F1: Wolff questiona sequência de atualizações da Ferrari e cita teto orçamentário
Chefe da Mercedes diz estranhar ritmo de desenvolvimento da rival e acredita que a equipe italiana pode ficar sem margem no teto de gastos
O chefe da Mercedes, Toto Wolff, levantou dúvidas sobre a capacidade da Ferrari de seguir introduzindo atualizações no SF-26 sem ultrapassar o teto orçamentário da Fórmula 1. Após o Grande Prêmio da Áustria, onde a equipe italiana estreou uma nova especificação de motor, além de mudanças na asa dianteira e outras peças, o dirigente afirmou estar surpreso com o ritmo de desenvolvimento da Scuderia.
"Estamos um pouco surpresos com a capacidade da Ferrari de introduzir essas grandes atualizações no carro da maneira como faz."
Wolff destacou que a Mercedes não possui margem financeira suficiente dentro do teto de custos para adotar uma estratégia semelhante e acredita que a Ferrari deverá sentir esse impacto ao longo da temporada.
"Na minha opinião, eles logo ficarão sem dinheiro, dinheiro do teto de custos, porque nós não podemos fazer isso.
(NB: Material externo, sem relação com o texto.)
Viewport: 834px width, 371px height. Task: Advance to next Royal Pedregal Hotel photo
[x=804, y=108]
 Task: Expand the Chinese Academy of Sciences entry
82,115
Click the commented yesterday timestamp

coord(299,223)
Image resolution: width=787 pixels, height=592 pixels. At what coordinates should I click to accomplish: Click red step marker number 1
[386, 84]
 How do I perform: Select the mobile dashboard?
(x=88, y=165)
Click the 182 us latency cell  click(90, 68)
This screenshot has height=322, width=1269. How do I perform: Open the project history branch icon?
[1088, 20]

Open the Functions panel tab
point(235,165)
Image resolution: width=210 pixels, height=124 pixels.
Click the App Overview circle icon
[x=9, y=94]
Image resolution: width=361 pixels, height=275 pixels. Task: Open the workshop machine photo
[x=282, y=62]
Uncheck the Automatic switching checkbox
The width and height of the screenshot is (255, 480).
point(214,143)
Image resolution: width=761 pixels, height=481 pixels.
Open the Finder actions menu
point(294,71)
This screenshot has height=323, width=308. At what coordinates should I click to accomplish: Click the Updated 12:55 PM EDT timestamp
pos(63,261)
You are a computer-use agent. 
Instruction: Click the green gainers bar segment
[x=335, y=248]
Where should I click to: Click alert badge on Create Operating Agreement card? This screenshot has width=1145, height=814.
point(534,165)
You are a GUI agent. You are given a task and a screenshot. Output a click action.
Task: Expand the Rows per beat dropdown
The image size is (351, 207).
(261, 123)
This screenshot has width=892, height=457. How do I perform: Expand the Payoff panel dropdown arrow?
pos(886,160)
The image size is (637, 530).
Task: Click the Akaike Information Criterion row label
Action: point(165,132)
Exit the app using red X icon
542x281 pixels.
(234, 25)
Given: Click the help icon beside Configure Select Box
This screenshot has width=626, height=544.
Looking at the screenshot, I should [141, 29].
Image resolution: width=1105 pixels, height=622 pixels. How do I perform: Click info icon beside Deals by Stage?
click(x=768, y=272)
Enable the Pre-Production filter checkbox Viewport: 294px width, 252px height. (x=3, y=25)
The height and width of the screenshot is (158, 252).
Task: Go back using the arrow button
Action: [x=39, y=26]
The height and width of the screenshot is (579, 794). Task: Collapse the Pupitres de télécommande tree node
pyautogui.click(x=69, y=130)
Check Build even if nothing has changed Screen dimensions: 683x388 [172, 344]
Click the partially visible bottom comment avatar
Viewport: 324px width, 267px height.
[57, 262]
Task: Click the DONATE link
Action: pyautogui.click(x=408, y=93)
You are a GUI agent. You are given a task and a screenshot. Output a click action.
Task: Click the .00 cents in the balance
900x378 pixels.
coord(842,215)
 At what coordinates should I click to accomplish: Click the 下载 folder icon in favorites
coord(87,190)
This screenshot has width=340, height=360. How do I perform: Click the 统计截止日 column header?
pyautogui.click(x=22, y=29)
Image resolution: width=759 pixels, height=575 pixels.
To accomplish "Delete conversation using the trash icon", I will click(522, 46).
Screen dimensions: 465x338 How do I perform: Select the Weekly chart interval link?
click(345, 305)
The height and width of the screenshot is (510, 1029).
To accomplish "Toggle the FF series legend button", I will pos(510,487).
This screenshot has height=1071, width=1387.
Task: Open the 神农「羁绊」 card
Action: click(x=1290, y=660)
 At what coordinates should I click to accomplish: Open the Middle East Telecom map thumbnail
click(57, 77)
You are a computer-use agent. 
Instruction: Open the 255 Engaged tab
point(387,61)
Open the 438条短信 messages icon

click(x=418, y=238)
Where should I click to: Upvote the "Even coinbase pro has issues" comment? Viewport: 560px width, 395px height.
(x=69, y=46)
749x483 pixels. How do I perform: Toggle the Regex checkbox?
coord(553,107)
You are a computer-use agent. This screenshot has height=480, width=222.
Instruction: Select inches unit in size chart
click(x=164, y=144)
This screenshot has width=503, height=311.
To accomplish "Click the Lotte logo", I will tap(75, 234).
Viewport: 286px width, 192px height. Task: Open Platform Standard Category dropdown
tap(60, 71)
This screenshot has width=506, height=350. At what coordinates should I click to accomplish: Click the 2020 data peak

Simplesmente não temos margem suficiente no teto de custos para conseguir importar tantas peças da maneira que eles importam."
O dirigente ainda afirmou que espera uma redução no ritmo de desenvolvimento da Ferrari nas próximas etapas, permitindo que as demais equipes diminuam a diferença.
"Então, espero que isso mude no final da temporada, quando eles não puderem trazer mais melhorias. Pelo menos, a lógica diz isso, e nós voltaremos com mais novidades."
Desde a pausa do calendário em abril, a Ferrari tem levado novidades praticamente a cada fim de semana de corrida. Além dos grandes pacotes aerodinâmicos apresentados em Miami e Barcelona, a equipe promoveu diversas revisões menores ao longo da temporada e também introduziu uma nova especificação da unidade de potência na Áustria.
Wolff também chamou atenção para o fato de a Ferrari já ter desenvolvido rapidamente seu novo motor, mesmo antes da confirmação dos benefícios previstos pelo programa ADUO da FIA, que concede vantagens às fabricantes com menor desempenho em suas unidades de potência.
"A Ferrari parece não ter limites nesse aspecto; além disso, eles esperavam um ADUO e estão lançando um motor novo. Então, eles devem ter começado o desenvolvimento há seis meses."